A few years ago, when I was about to turn 30, I realized that if I didn’t learn to bake now, I never would. But I wasn’t sure how to go about this. Certainly no one in my family could teach me. When I was growing up in New York City in the 1980s, we rarely used our oven, an ancient gas-powered model from the late 1950s with no internal lights, no window, no timer, no beeping alarms to let you know something was ready or going wrong. The oven was so old, it had to be lit with a match (which once resulted in a kaboom! and singed bangs when my babysitter only remembered that step several minutes after she turned on the gas).

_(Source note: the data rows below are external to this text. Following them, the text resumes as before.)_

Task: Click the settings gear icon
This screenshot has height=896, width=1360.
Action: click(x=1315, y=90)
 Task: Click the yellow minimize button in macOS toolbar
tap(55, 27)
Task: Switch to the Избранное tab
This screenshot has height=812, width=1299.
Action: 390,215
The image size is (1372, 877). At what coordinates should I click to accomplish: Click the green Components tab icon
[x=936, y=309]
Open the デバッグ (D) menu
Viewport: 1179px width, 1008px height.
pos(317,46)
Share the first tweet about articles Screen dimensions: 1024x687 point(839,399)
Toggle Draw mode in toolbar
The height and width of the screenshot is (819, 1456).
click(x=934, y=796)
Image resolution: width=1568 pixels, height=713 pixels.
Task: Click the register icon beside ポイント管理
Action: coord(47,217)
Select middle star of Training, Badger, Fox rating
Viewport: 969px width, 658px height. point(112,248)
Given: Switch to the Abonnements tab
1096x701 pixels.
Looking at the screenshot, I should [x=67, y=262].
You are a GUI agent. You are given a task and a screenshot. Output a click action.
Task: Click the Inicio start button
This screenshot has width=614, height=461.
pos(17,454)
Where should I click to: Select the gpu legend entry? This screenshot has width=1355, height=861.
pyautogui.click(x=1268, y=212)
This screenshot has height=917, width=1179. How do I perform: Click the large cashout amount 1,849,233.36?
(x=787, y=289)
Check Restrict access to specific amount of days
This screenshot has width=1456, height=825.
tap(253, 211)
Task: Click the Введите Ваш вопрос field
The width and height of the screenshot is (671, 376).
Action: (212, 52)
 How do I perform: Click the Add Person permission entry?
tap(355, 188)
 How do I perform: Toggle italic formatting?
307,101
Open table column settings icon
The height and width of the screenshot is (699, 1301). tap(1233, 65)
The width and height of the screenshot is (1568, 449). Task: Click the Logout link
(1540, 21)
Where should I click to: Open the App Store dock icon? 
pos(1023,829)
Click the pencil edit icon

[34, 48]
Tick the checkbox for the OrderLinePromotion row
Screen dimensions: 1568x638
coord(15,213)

Chinese people do not, in general, use ovens. We do not bake. And though my parents came to this country more than three decades ago and I was born here, we have not budged from this practice. So our dark, creaky oven served as an extra dish rack and a convenient dumping ground for unsightly, awkward appliances, as my mother could not let valuable storage space go to waste in our cramped kitchen. We could go for months without opening the oven door. If something wanted to set up a nest in our oven, I’m sure it could have bred many generations before my family would have noticed.
Others clearly pay more heed to ovens. My cosmopolitan American friends, sent to Beijing or Shanghai by their employers, arrive in the luxury apartments provided by their expatriate packages and are shocked to discover that their kitchens have no ovens. “What will I do for Thanksgiving?” they lament.